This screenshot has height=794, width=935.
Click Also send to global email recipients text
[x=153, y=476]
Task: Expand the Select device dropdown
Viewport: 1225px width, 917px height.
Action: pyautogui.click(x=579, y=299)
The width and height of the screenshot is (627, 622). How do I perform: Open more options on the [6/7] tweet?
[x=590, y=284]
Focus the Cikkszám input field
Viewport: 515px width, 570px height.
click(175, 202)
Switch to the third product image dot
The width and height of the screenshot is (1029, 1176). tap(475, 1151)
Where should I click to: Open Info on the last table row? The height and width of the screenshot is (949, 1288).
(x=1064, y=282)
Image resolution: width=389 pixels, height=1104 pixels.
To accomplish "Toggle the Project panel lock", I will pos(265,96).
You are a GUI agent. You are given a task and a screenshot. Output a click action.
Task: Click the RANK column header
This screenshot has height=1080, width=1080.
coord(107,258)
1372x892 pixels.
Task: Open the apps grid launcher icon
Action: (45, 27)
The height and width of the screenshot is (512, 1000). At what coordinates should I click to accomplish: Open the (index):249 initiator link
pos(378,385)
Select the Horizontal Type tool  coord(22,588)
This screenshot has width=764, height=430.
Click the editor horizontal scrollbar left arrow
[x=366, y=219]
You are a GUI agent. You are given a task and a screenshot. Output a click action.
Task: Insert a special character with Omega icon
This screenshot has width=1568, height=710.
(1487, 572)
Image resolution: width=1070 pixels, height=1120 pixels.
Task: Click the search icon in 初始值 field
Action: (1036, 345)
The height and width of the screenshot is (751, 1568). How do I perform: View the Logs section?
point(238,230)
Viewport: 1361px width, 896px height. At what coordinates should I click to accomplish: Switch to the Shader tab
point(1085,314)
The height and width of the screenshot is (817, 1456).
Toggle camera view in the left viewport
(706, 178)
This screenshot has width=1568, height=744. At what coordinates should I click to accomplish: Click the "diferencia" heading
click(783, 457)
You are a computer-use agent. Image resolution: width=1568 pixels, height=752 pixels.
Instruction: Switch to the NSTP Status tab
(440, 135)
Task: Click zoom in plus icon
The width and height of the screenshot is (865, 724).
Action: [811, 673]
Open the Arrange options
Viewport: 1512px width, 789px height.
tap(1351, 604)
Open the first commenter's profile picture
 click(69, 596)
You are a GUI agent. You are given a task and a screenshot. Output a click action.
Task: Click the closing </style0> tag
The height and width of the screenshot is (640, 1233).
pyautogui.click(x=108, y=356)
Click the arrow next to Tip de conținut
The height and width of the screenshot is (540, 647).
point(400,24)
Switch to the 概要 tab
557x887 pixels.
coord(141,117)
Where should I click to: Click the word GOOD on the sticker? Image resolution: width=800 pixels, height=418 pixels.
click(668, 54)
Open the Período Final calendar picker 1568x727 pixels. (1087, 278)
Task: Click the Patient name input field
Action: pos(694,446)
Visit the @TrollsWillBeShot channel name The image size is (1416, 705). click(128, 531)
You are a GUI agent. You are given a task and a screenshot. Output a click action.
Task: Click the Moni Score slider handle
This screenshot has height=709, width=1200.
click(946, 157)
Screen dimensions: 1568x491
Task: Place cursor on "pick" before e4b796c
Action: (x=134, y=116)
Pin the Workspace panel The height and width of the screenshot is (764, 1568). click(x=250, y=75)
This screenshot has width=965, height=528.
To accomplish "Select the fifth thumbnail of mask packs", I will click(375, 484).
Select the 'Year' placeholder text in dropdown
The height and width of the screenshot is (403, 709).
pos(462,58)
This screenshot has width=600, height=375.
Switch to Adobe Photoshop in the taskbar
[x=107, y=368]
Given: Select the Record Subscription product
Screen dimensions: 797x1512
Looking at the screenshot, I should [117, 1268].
+++++
_Given problem_
Copy out the data verbatim, from the line containing "This screenshot has width=965, height=528." through the last line of the data.

_Task result_
This screenshot has width=965, height=528.
To accomplish "Select the fifth thumbnail of mask packs", I will click(375, 484).
Select the 'Year' placeholder text in dropdown
The height and width of the screenshot is (403, 709).
pos(462,58)
This screenshot has width=600, height=375.
Switch to Adobe Photoshop in the taskbar
[x=107, y=368]
Given: Select the Record Subscription product
Screen dimensions: 797x1512
Looking at the screenshot, I should [117, 1268].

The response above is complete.